Fr. Hollister's lengthy critique has required close study of a very unpleasant subject. It is necessary. No matter how many times the advocates of the Women's Ordination innovation come up with their arguments, they always say these same things over and over, no matter how differently they arrange their case each time. This critique has, in effect, answered everything that came before it, and likely answers all that may come in the future.
As we have noted several times, their argument is not only similar to arguments in favor of same sex "blessings" and consecration of actively practicing homosexual bishops; they present the exact same arguments. In the past, I have referred to the gravity of logic, and said this:
"The fact is, once the 'ordination' of women was accepted, the movement to bless same sex unions was inevitable. The arguments for Homosexualism are not merely similar to the arguments for women's 'ordination.' Rather, they are the exact same arguments. The blessing of same sex unions, practiced now throughout the official Canterbury Communion, is performed as a church rite by sincerely lusting couples under the direction of clergypersons of both sexes and all genders, to be as close to the semblance of marriage as the Law of each state, province or nation makes possible. In short, it imitates the sacrament of Holy Matrimony, and does so on the newly understood basis that the sex of a person has no significance in a sacrament. If Shirley and Maggie can be 'ordained' they can also be married [to each other], and so can Adam and Steve.

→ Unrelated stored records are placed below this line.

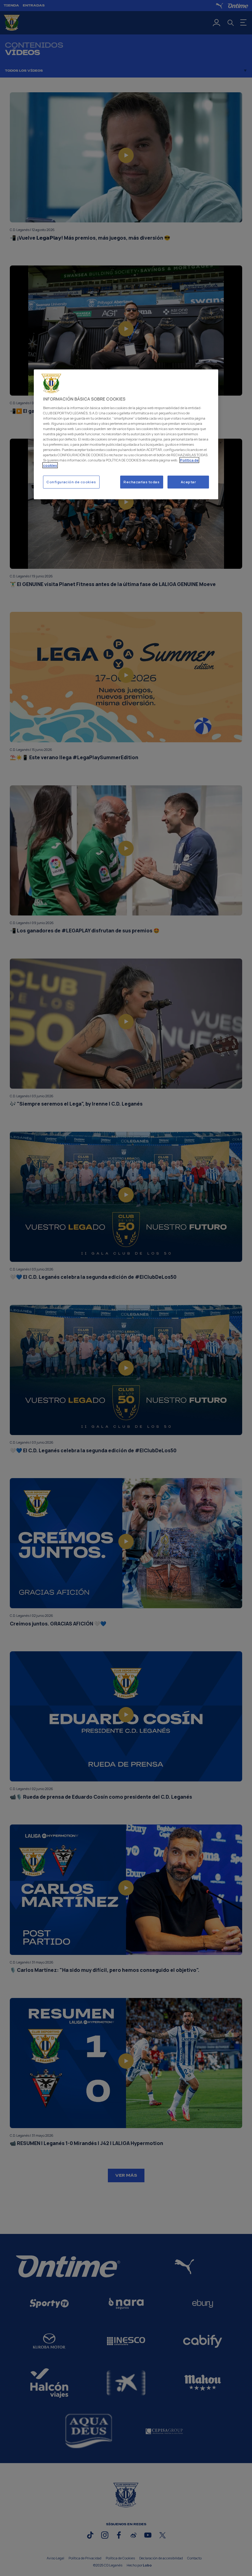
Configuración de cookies (71, 482)
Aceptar (188, 482)
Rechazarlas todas (142, 482)
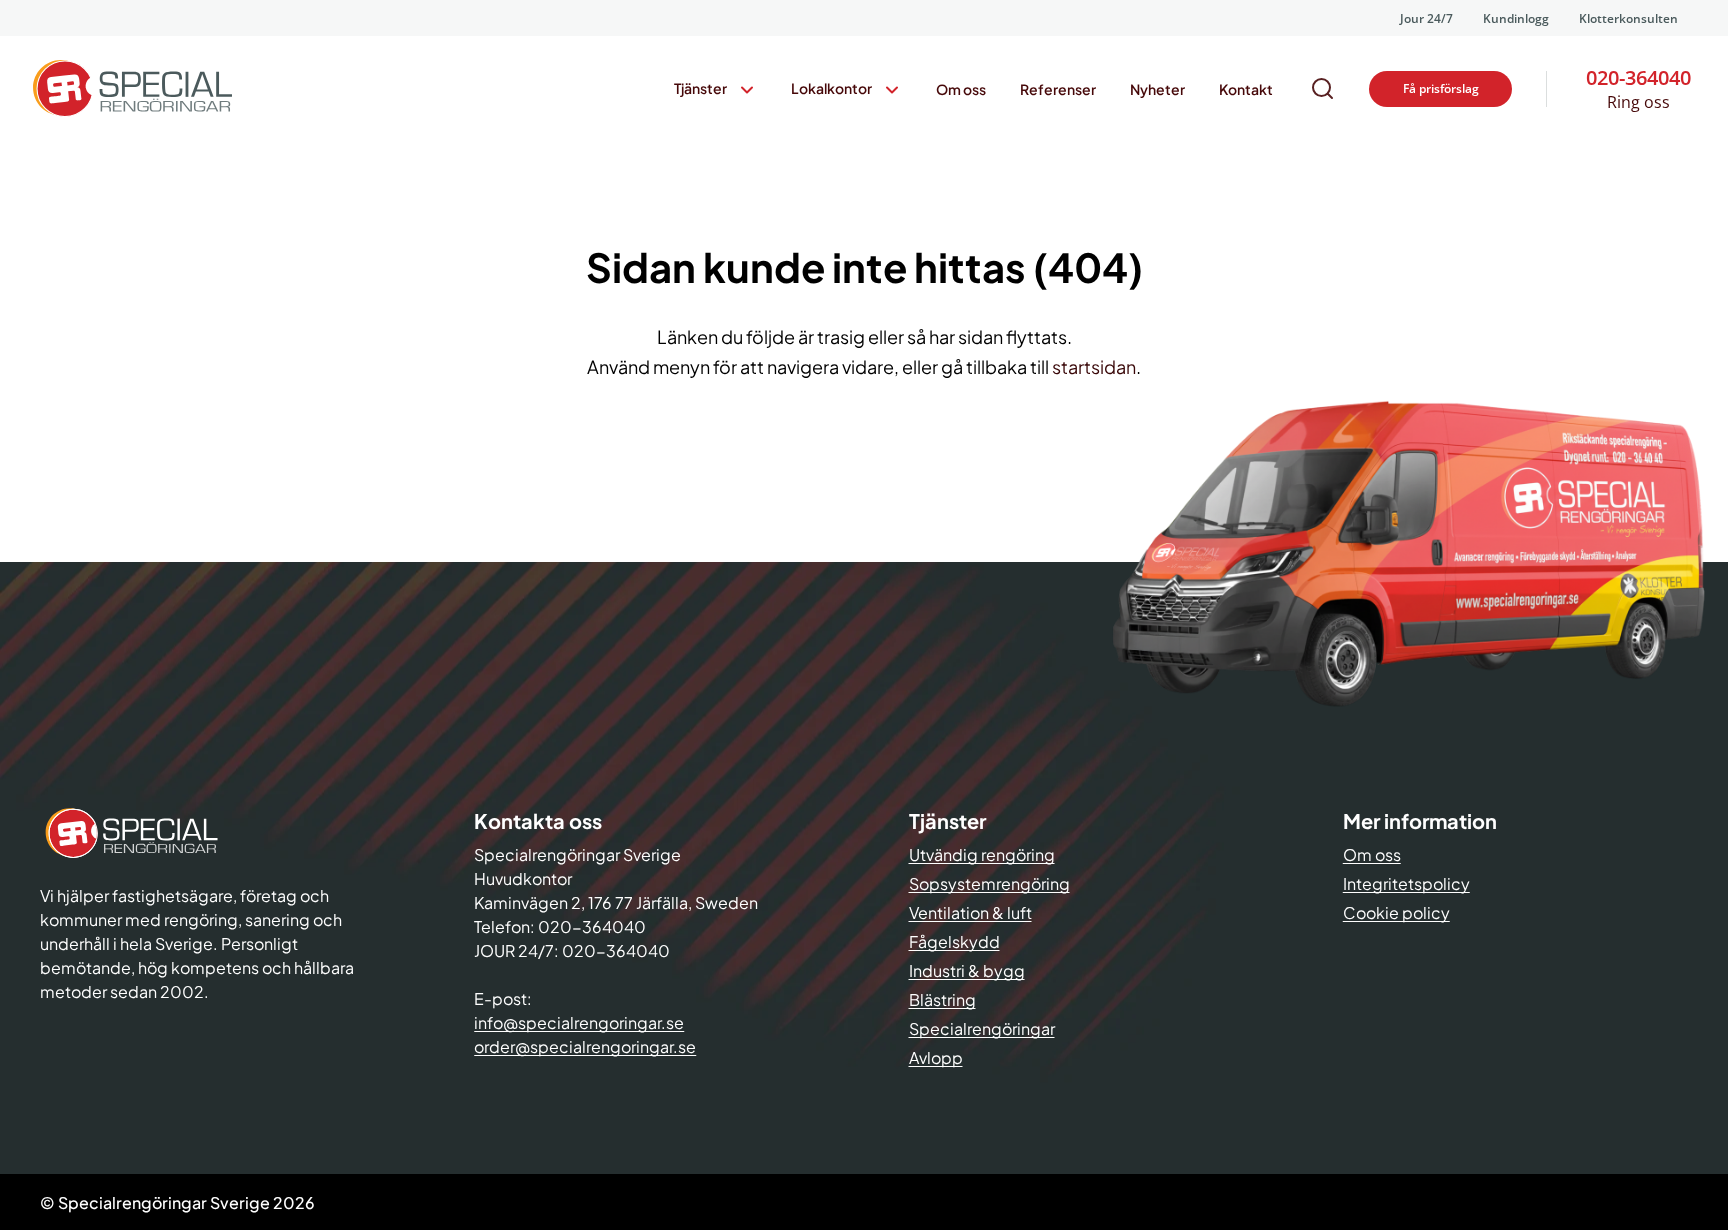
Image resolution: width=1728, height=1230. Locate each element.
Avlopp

"The 'conservatives' among the Anglicans have failed to understand the gravity of logic. It works the same way as this illustration. If I stand at the top of a thirty-foot hill with a big round rubber ball, and decide to roll the ball only ten feet down the hill and no farther, like it or not, the ball will roll the entire thirty feet to the bottom before it stops after rolling even farther still. It does not matter that I intended only to roll it ten feet. Once I let go, gravity will take the ball the whole way. This is how a premise works in relation to logic. Once you let go of the ball, that is, once you state or merely accept a premise, the gravity of logic will take over. Perhaps you only meant to let women be priests, but not to let the premise take its own logical course to the final end. However, the premise itself is subject to the gravity of logic, and must keep rolling until you are 'blessing' Adam and Steve in the imitation sacrament of Unholy Unmatrimony. Those who want to argue that this was not inevitable have two problems facing them: First, we predicted this would happen, and second, it has."
"It is significant that in their paper, the Plano Three (Fr. David Roseberry, Rector of Christ Church Plano, Texas, along with one Fr. Clint Kerley and one Toby Eisenberg) have even gone as far as to use the same smaller arguments in detail that have been standard fare in arguments for same sex "blessings." In their paper they wrote: "Indeed, such arguments based on what is implied in Scripture and on one’s own experience and reasoning were used to justify American slavery, even though Christians universally reject the idea of slavery today...'[Slavery] was established by decree of Almighty God ... it is sanctioned in the Bible, in both Testaments, from Genesis to Revelation ...'" quoting (of all people) Jefferson Davis, President of the CSA. Both Fr. Hollister and I refuted this point. *
The most frightening aspect of this is the degree to which they agree with the same sex "Blessing" advocates, the whole time considering themselves orthodox for no greater reason than their rejection of this newer innovation. In attacking an old worn out idea, namely advocacy of slavery by abuse of Biblical texts, they have carelessly presented that idea as quite possibly a genuinely Biblical one; and as generally accepted in ages past. In fact, it was neither (indeed, it was the Christian Abolitionists who quoted Scripture to great effect). In so doing, they actually criticize the Bible itself, implying that it is morally deficient in one issue, and therefore may be irrelevant in another. What is more, they do not know that they have made the same argument as Louie Crew and the supporters of Gene Robinson and of "blessing" same sex unions.
That is one detail, and I could cite here many other examples scattered throughout their paper. The logic of their position requires that we reject the clear meaning and teaching of Scripture, as understood everywhere and always by the Church, provided only that we may use some concocted theory about priorities as an excuse. They have released this premise, and cannot stop it from rolling the whole way to the bottom.
*The actual commandment in the Bible forbids slavery, inasmuch as the obvious meaning rules out any tolerance for treating people as property. Deuteronomy 23:15,16 makes this absolutely clear, so clear as to be unmistakable: "Thou shalt not deliver unto his master the servant which is escaped from his master unto thee: He shall dwell with thee, even among you, in that place which he shall choose in one of thy gates, where it liketh him best: thou shalt not oppress him." If the fleeing servant's master has no claim, it means any servant had the freedom to quit his position; and that means no servant was ever to be treated as property (and there is, of course, no contrary commandment anywhere in the Bible). Although some translations use the word "slave" for עבד (ebed), it is not at all correct; the word means "servant," and in no way implies that such a person has become property. New Testament texts that teach Christian slaves how to live in the reality of their position were addressing real life in the pagan empire of ancient Rome, and cannot be used as an endorsement of that pagan system.